== Segment start ==

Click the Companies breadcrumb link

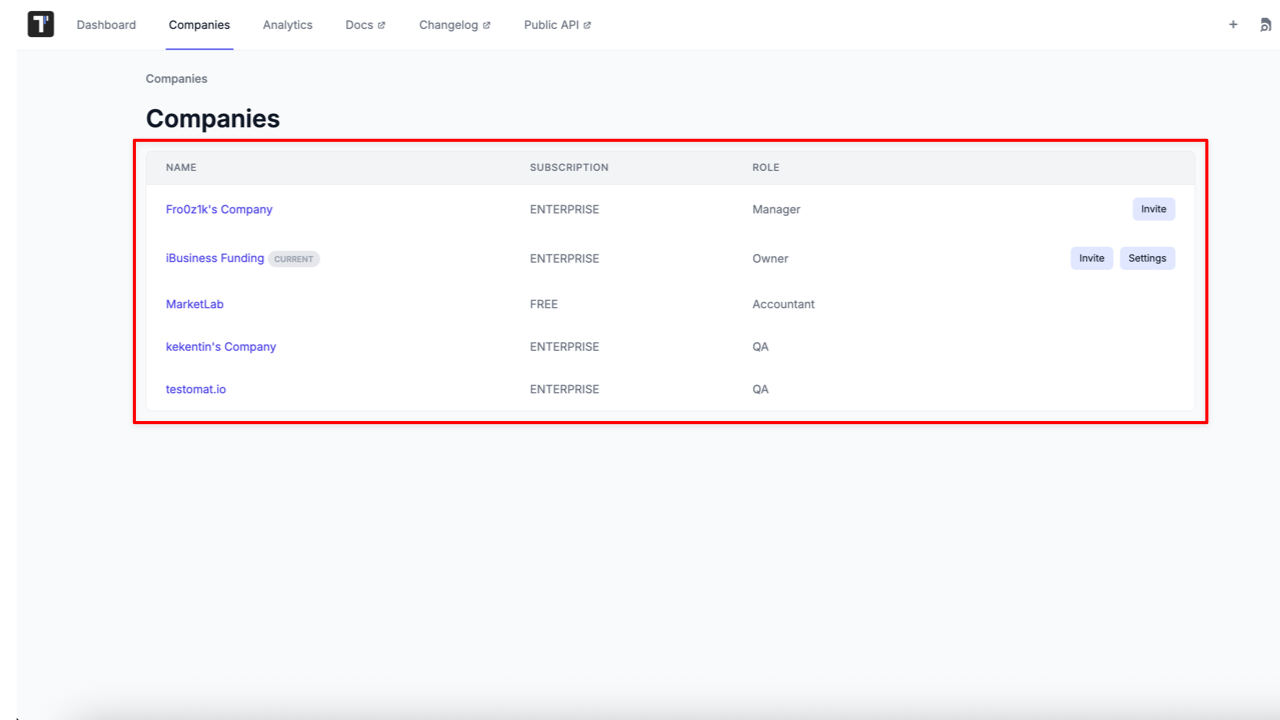coord(176,78)
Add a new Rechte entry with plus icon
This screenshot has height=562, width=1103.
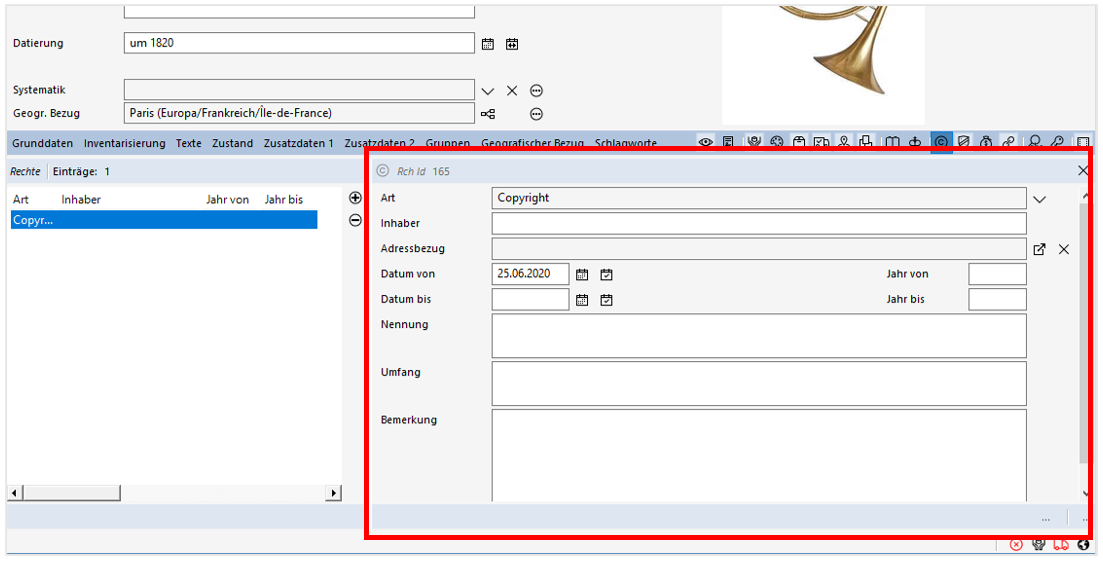[355, 198]
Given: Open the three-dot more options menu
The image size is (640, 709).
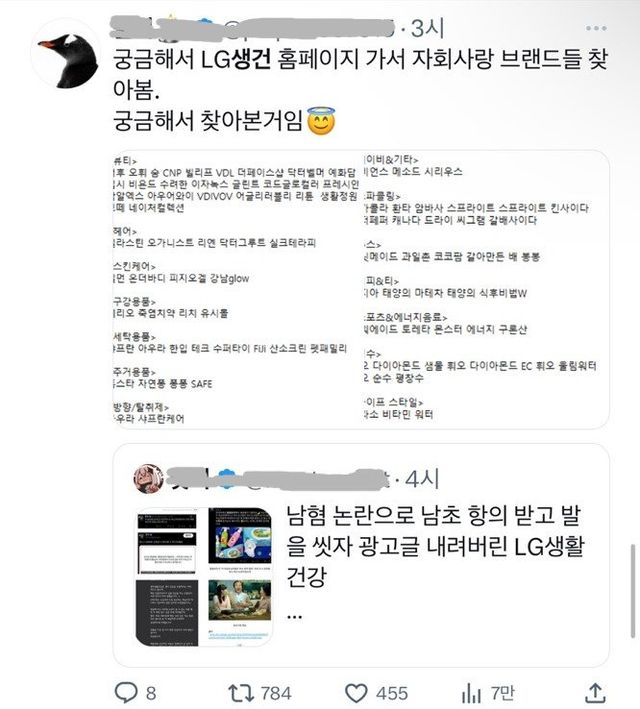Looking at the screenshot, I should pos(596,28).
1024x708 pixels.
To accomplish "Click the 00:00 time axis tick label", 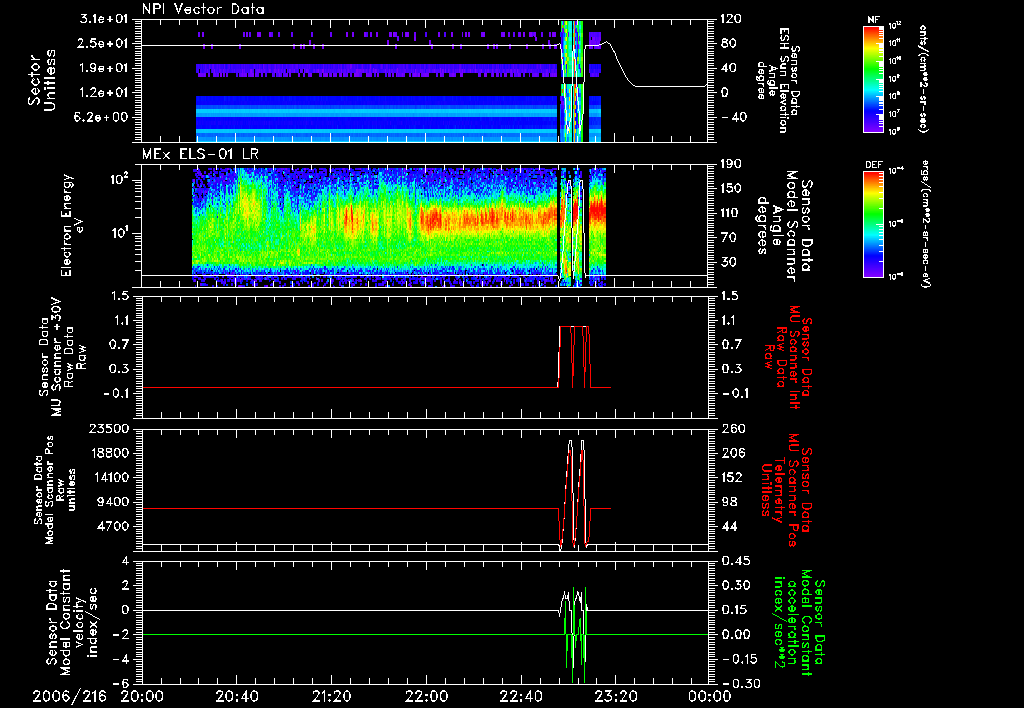I will pyautogui.click(x=711, y=696).
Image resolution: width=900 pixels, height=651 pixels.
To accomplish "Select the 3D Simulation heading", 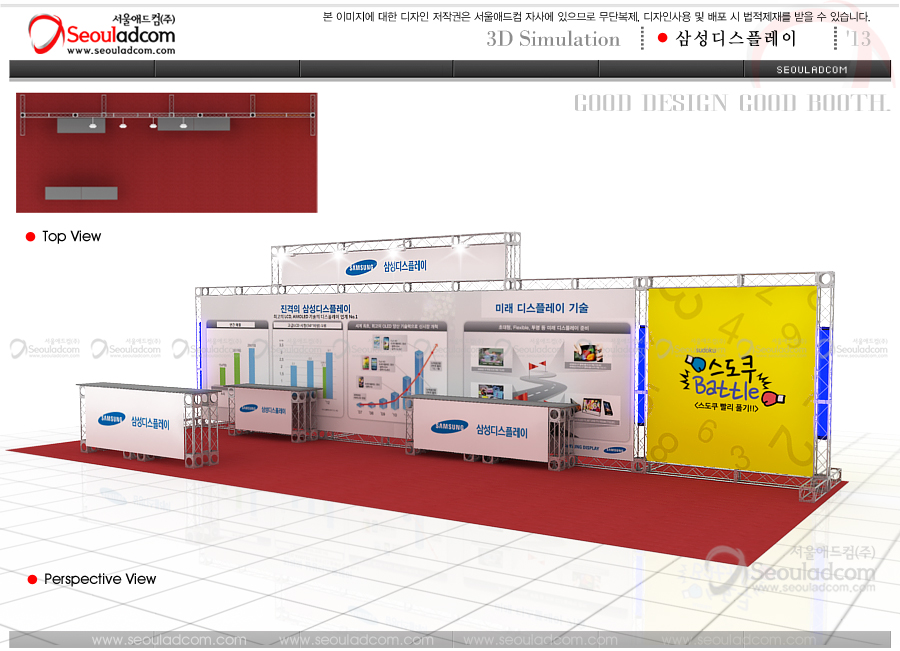I will tap(553, 39).
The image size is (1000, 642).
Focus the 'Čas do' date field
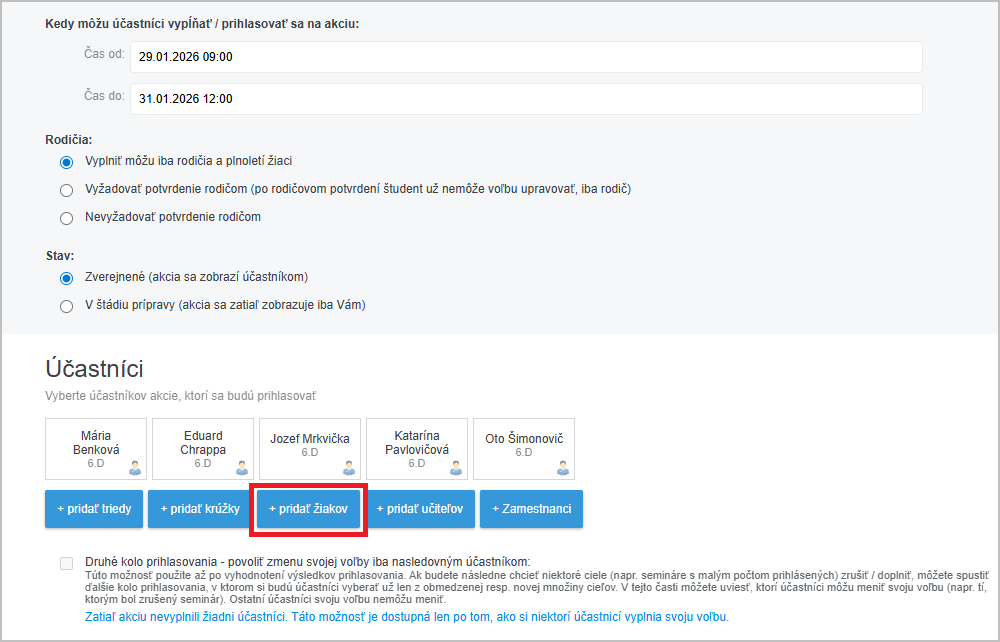[526, 99]
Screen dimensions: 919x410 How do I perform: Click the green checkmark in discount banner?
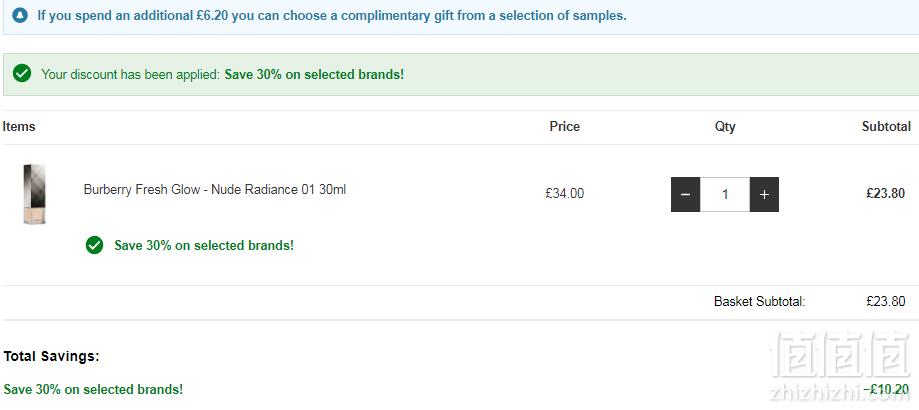tap(22, 74)
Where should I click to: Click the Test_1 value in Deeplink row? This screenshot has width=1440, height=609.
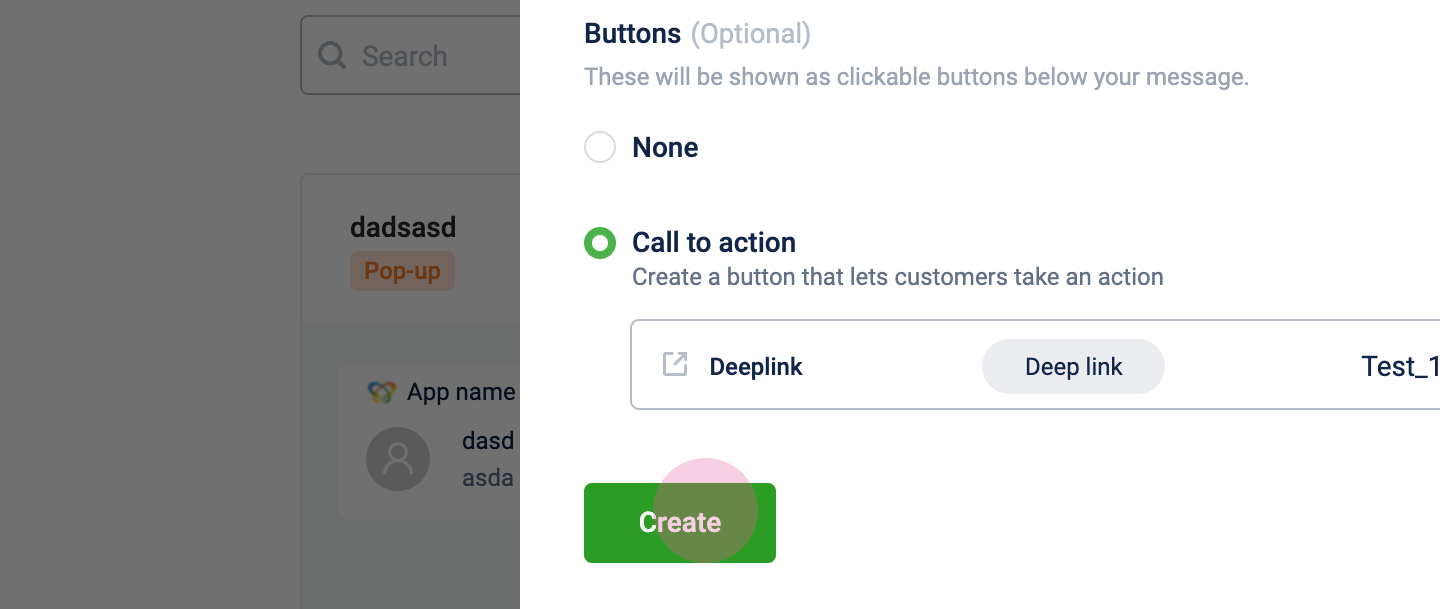coord(1400,366)
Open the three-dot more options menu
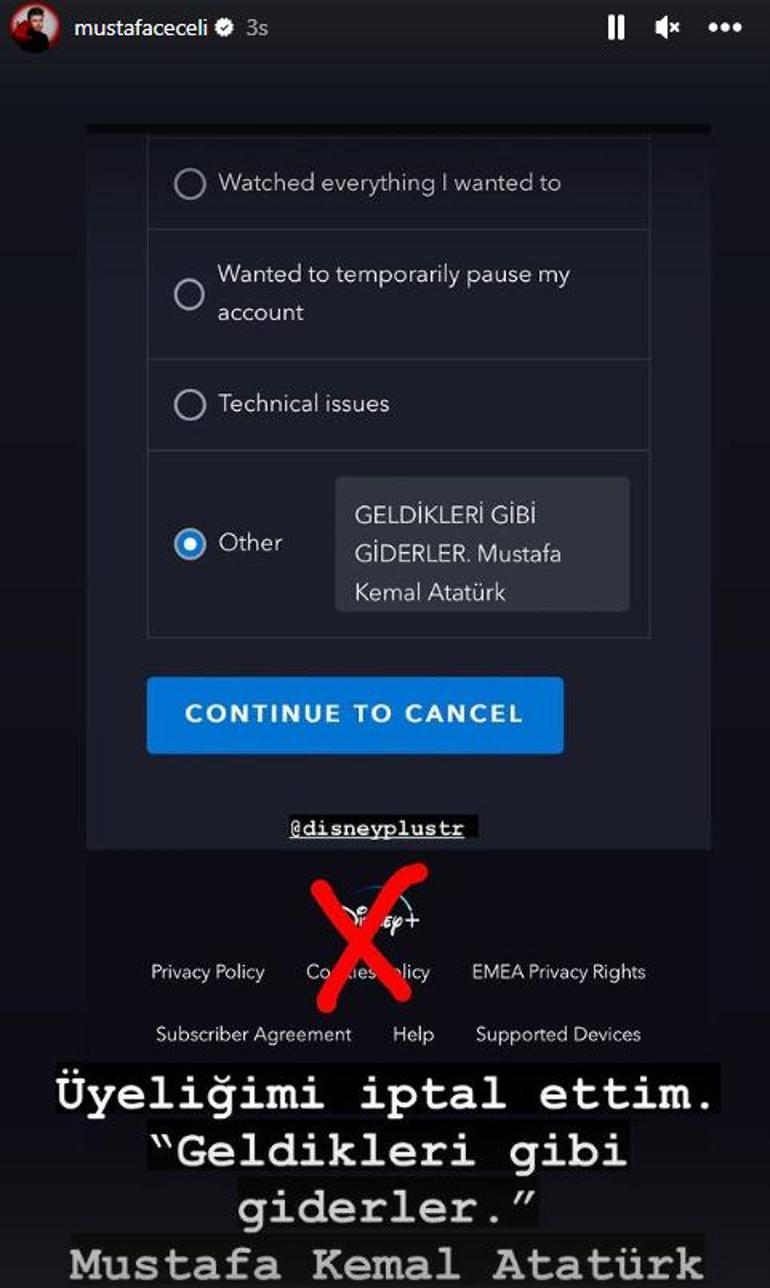This screenshot has height=1288, width=770. 725,28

== Segment end ==

§ **WORK ITEM**
Report all lines in the listing above that contain the word "pixels".

§ **EXERCISE RESULT**
1024x708 pixels.
Image resolution: width=900 pixels, height=651 pixels.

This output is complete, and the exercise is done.